*** Opening Text ***

John Mattingly: Socratic Rancher 9-17-12
Friends of ours bought a property in the northern San Luis Valley that turned out to have a renowned concentration of rattlesnake dens.
On one border of the property, a serpentine rock formation, clearly man-made and possibly erected by the Utes, proved to be more than ornamental. It might have been a warning, or marker for the gathering of rattlers. Our friends built a cabin on the property before fully grasping the significance of that rock formation.
It is well known to locals that rattlers occupy the south-facing portions of the Sawatch Range of the San Juans, while only about a dozen miles east to the Sangre de Christos, a rattler has never been seen. The Sangres face the western side of the Valley, and the Sangres are liberally populated with bull snakes.
On our friend’s property, however, there was a time when three to four large rattlers were seen every day: under trees, sunning against the south side of the cabin, curled up in doorways, and even in the house, on the bed, or on a shelf. On one memorable occasion a bolus of rattlers was witnessed: dozens of three to four footers slithering in a thriving ball of reptilian affection. That made quite an impression. Fortunately, it was not inside the cabin.
After years of human occupation of the cabin, the frequency of sitings has diminished somewhat, but large numbers are still evident in spring and fall.
Instead of fighting the rattlers, our friend realized she had to live with them.

*** Closing Text ***

= What this task involves =
Answer these about the rattlesnake piece:
1. According to the piece, in which mountain range has a rattler never been seen?
2. At one time, how many large rattlers were seen every day on the friends' property?
3. In which seasons are large numbers of rattlers still evident?
The listing that comes next is not needed.

*** Opening Information provided ***

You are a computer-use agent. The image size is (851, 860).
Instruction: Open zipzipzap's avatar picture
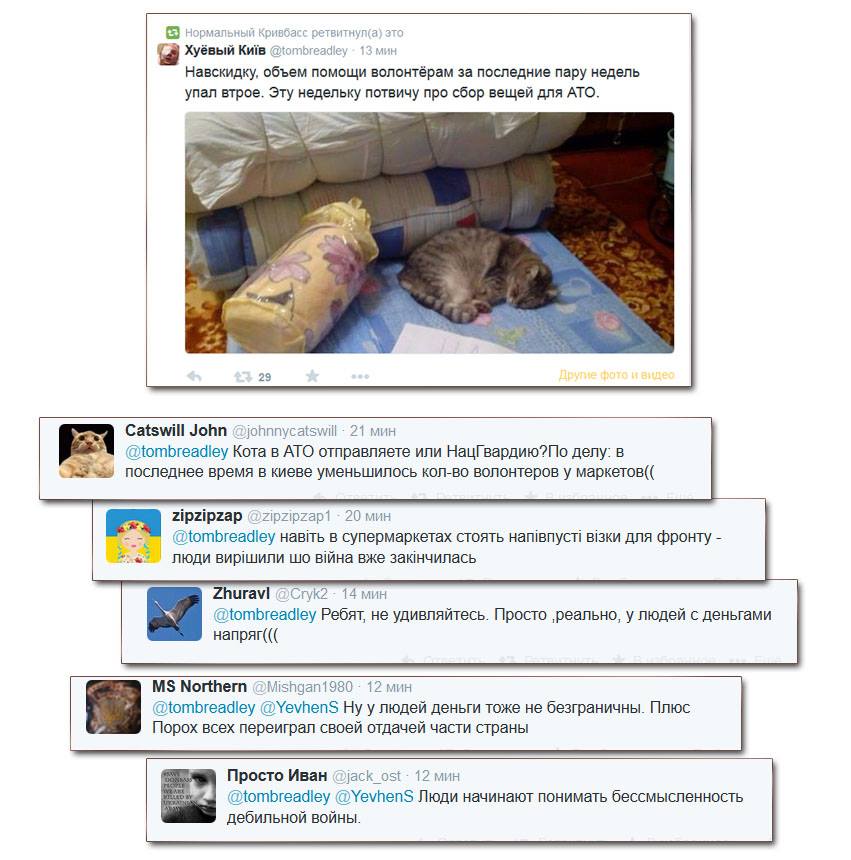coord(133,536)
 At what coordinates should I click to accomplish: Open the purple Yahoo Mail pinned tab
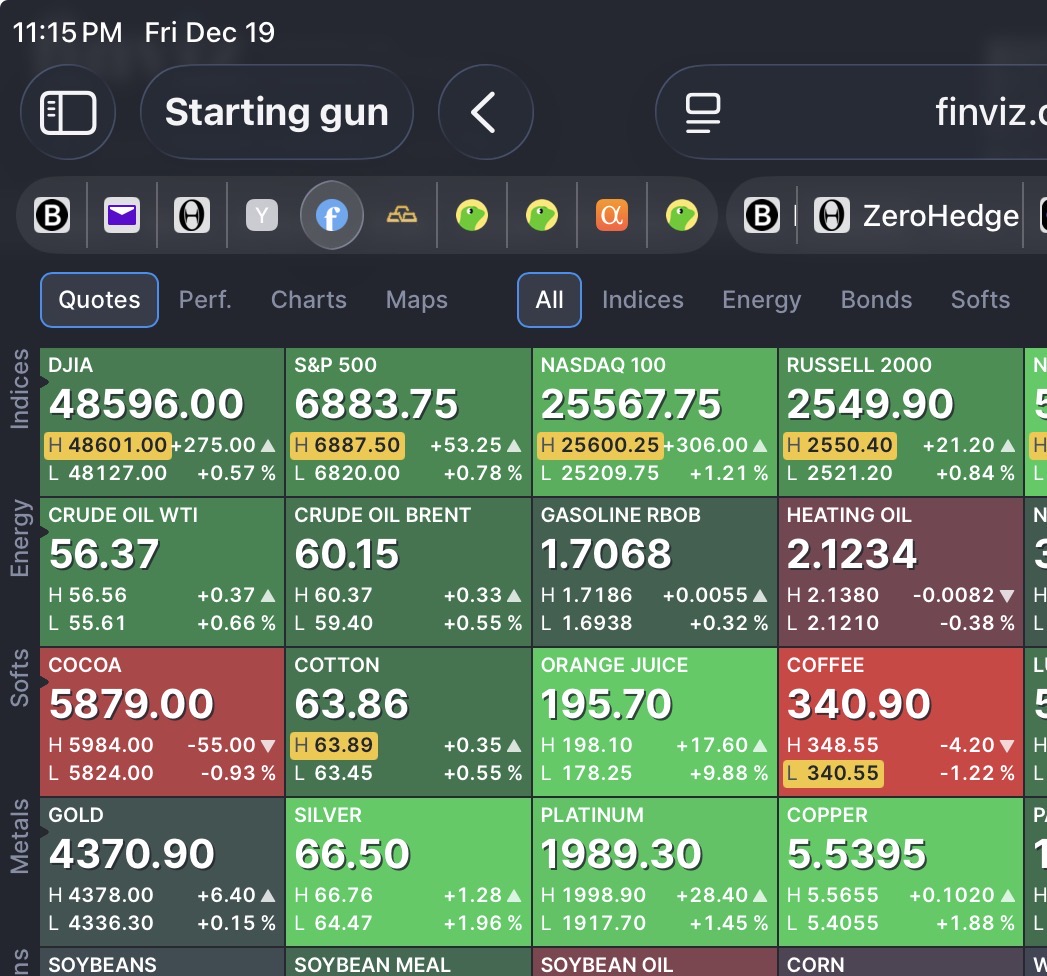point(122,215)
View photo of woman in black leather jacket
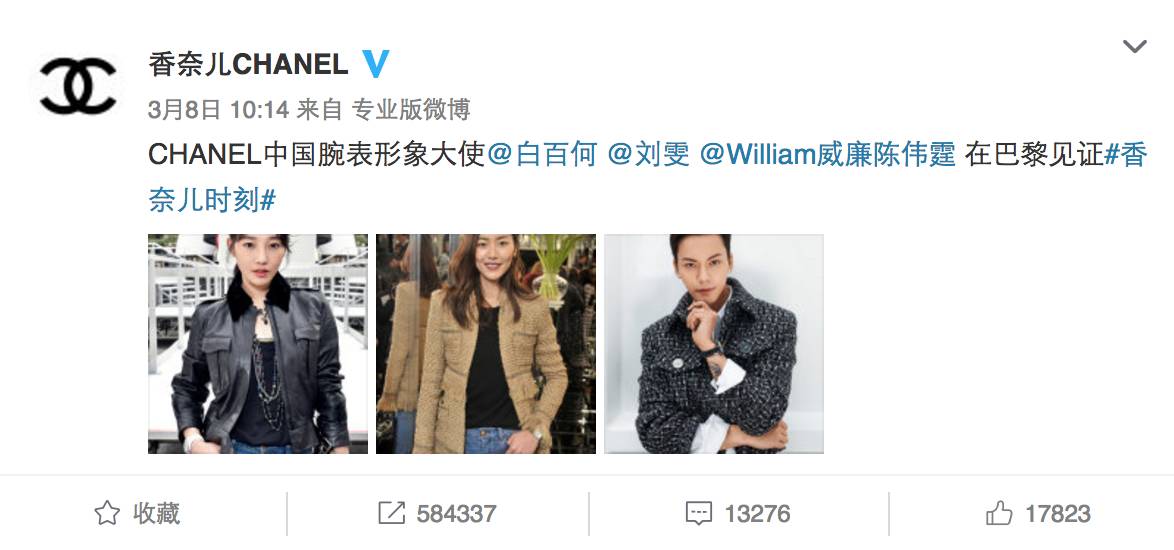 coord(258,343)
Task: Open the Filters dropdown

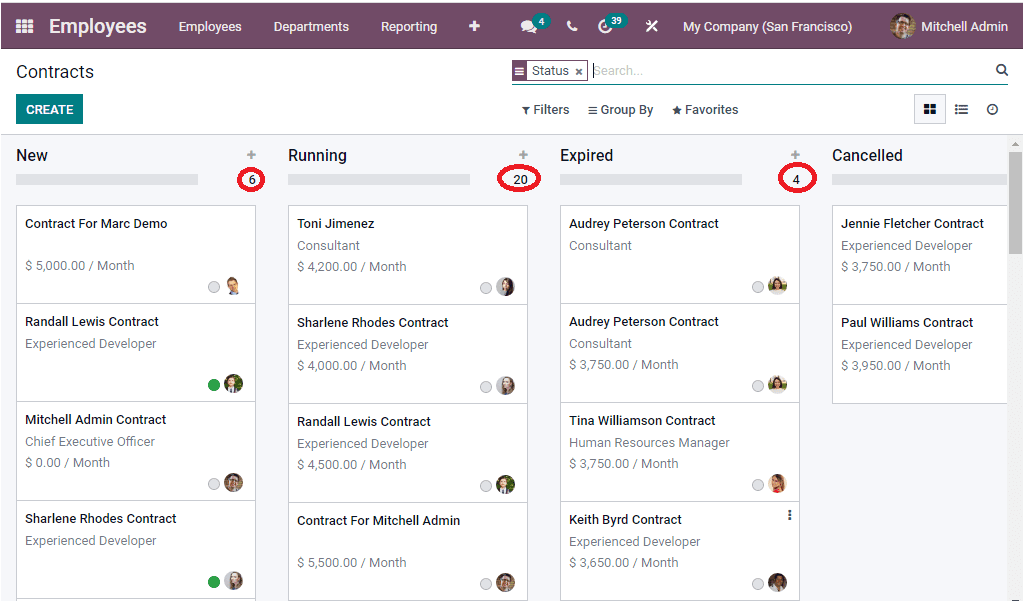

*** Closing Information provided ***

= Written response =
1. The Sangre de Christos.
2. Three to four.
3. Spring and fall.